An exact copy of every entry below is needed.

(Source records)
::::::

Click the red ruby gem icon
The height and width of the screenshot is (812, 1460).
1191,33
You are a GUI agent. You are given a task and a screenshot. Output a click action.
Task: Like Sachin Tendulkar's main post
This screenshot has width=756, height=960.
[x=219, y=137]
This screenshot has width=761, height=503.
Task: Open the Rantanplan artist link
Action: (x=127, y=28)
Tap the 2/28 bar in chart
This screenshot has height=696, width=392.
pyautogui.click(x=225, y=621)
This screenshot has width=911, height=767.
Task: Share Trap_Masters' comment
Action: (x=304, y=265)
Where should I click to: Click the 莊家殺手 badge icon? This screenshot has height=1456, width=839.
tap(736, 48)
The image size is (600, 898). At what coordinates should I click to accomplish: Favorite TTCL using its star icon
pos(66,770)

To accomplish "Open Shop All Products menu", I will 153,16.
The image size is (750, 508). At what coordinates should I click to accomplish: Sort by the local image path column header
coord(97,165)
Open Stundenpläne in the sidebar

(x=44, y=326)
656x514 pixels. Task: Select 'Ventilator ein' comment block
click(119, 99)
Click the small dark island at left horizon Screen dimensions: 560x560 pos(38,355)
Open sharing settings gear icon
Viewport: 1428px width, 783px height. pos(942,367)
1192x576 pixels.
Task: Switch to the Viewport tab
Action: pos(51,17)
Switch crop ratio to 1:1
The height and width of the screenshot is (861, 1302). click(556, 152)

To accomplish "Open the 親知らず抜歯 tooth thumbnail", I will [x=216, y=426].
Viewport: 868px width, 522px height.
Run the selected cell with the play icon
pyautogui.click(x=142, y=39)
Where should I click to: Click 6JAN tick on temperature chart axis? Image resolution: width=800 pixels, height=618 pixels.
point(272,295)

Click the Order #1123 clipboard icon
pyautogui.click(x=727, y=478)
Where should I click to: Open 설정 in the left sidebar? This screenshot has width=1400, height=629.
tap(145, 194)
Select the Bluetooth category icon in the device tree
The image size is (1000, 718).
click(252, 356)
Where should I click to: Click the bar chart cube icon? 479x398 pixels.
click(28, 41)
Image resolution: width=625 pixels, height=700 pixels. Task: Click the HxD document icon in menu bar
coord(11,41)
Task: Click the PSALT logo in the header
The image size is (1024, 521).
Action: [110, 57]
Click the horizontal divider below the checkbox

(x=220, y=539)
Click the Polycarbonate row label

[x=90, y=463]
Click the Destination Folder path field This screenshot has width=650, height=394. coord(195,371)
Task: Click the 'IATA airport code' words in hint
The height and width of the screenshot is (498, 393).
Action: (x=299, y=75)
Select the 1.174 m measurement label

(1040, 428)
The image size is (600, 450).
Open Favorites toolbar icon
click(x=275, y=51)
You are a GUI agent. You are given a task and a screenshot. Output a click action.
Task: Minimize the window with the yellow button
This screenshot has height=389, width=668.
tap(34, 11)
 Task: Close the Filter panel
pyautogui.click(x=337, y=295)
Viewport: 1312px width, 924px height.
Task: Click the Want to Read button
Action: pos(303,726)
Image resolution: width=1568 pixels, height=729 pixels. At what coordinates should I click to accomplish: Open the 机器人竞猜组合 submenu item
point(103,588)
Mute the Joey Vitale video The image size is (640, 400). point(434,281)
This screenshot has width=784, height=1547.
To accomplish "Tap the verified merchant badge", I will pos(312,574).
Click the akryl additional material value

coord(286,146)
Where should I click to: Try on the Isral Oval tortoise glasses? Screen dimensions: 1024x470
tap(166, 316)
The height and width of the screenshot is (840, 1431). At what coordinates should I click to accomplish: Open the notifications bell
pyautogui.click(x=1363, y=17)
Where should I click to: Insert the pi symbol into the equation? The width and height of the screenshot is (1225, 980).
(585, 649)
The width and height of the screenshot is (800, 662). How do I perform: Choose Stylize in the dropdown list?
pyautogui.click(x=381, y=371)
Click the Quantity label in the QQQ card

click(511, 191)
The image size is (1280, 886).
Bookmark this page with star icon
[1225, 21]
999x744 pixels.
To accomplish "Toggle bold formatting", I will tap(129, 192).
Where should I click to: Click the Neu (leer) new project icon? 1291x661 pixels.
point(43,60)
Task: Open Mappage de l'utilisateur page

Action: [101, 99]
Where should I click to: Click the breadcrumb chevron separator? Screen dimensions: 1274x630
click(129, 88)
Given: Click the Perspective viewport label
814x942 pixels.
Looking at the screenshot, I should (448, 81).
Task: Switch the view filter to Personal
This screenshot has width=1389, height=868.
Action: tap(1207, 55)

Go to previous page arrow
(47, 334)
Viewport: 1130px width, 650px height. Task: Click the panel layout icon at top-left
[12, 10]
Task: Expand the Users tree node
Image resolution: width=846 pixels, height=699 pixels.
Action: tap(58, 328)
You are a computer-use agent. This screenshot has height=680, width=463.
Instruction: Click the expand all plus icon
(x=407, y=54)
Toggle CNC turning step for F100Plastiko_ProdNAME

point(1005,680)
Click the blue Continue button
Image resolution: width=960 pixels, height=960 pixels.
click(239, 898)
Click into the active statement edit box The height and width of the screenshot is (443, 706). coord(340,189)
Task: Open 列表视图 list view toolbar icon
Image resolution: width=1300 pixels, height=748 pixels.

::::::

Task result ▸
Click the red ruby gem icon
The height and width of the screenshot is (812, 1460).
1191,33
You are a GUI agent. You are given a task and a screenshot. Output a click action.
Task: Like Sachin Tendulkar's main post
This screenshot has width=756, height=960.
[x=219, y=137]
This screenshot has width=761, height=503.
Task: Open the Rantanplan artist link
Action: (x=127, y=28)
Tap the 2/28 bar in chart
This screenshot has height=696, width=392.
pyautogui.click(x=225, y=621)
This screenshot has width=911, height=767.
Task: Share Trap_Masters' comment
Action: (x=304, y=265)
Where should I click to: Click the 莊家殺手 badge icon? This screenshot has height=1456, width=839.
tap(736, 48)
The image size is (600, 898). At what coordinates should I click to accomplish: Favorite TTCL using its star icon
pos(66,770)

To accomplish "Open Shop All Products menu", I will 153,16.
The image size is (750, 508). At what coordinates should I click to accomplish: Sort by the local image path column header
coord(97,165)
Open Stundenpläne in the sidebar

(x=44, y=326)
656x514 pixels. Task: Select 'Ventilator ein' comment block
click(119, 99)
Click the small dark island at left horizon Screen dimensions: 560x560 pos(38,355)
Open sharing settings gear icon
Viewport: 1428px width, 783px height. pos(942,367)
1192x576 pixels.
Task: Switch to the Viewport tab
Action: pos(51,17)
Switch crop ratio to 1:1
The height and width of the screenshot is (861, 1302). click(556, 152)

To accomplish "Open the 親知らず抜歯 tooth thumbnail", I will [x=216, y=426].
Viewport: 868px width, 522px height.
Run the selected cell with the play icon
pyautogui.click(x=142, y=39)
Where should I click to: Click 6JAN tick on temperature chart axis? Image resolution: width=800 pixels, height=618 pixels.
point(272,295)

Click the Order #1123 clipboard icon
pyautogui.click(x=727, y=478)
Where should I click to: Open 설정 in the left sidebar? This screenshot has width=1400, height=629.
tap(145, 194)
Select the Bluetooth category icon in the device tree
The image size is (1000, 718).
click(252, 356)
Where should I click to: Click the bar chart cube icon? 479x398 pixels.
click(28, 41)
Image resolution: width=625 pixels, height=700 pixels. Task: Click the HxD document icon in menu bar
coord(11,41)
Task: Click the PSALT logo in the header
The image size is (1024, 521).
Action: [110, 57]
Click the horizontal divider below the checkbox

(x=220, y=539)
Click the Polycarbonate row label

[x=90, y=463]
Click the Destination Folder path field This screenshot has width=650, height=394. coord(195,371)
Task: Click the 'IATA airport code' words in hint
The height and width of the screenshot is (498, 393).
Action: (x=299, y=75)
Select the 1.174 m measurement label

(1040, 428)
The image size is (600, 450).
Open Favorites toolbar icon
click(x=275, y=51)
You are a GUI agent. You are given a task and a screenshot. Output a click action.
Task: Minimize the window with the yellow button
This screenshot has height=389, width=668.
tap(34, 11)
 Task: Close the Filter panel
pyautogui.click(x=337, y=295)
Viewport: 1312px width, 924px height.
Task: Click the Want to Read button
Action: pos(303,726)
Image resolution: width=1568 pixels, height=729 pixels. At what coordinates should I click to accomplish: Open the 机器人竞猜组合 submenu item
point(103,588)
Mute the Joey Vitale video The image size is (640, 400). point(434,281)
This screenshot has width=784, height=1547.
To accomplish "Tap the verified merchant badge", I will pos(312,574).
Click the akryl additional material value

coord(286,146)
Where should I click to: Try on the Isral Oval tortoise glasses? Screen dimensions: 1024x470
tap(166, 316)
The height and width of the screenshot is (840, 1431). At what coordinates should I click to accomplish: Open the notifications bell
pyautogui.click(x=1363, y=17)
Where should I click to: Insert the pi symbol into the equation? The width and height of the screenshot is (1225, 980).
(585, 649)
The width and height of the screenshot is (800, 662). How do I perform: Choose Stylize in the dropdown list?
pyautogui.click(x=381, y=371)
Click the Quantity label in the QQQ card

click(511, 191)
The image size is (1280, 886).
Bookmark this page with star icon
[1225, 21]
999x744 pixels.
To accomplish "Toggle bold formatting", I will tap(129, 192).
Where should I click to: Click the Neu (leer) new project icon? 1291x661 pixels.
point(43,60)
Task: Open Mappage de l'utilisateur page

Action: [101, 99]
Where should I click to: Click the breadcrumb chevron separator? Screen dimensions: 1274x630
click(129, 88)
Given: Click the Perspective viewport label
814x942 pixels.
Looking at the screenshot, I should (448, 81).
Task: Switch the view filter to Personal
This screenshot has width=1389, height=868.
Action: tap(1207, 55)

Go to previous page arrow
(47, 334)
Viewport: 1130px width, 650px height. Task: Click the panel layout icon at top-left
[12, 10]
Task: Expand the Users tree node
Image resolution: width=846 pixels, height=699 pixels.
Action: tap(58, 328)
You are a computer-use agent. This screenshot has height=680, width=463.
Instruction: Click the expand all plus icon
(x=407, y=54)
Toggle CNC turning step for F100Plastiko_ProdNAME

point(1005,680)
Click the blue Continue button
Image resolution: width=960 pixels, height=960 pixels.
click(239, 898)
Click into the active statement edit box The height and width of the screenshot is (443, 706). coord(340,189)
Task: Open 列表视图 list view toolbar icon
Image resolution: width=1300 pixels, height=748 pixels.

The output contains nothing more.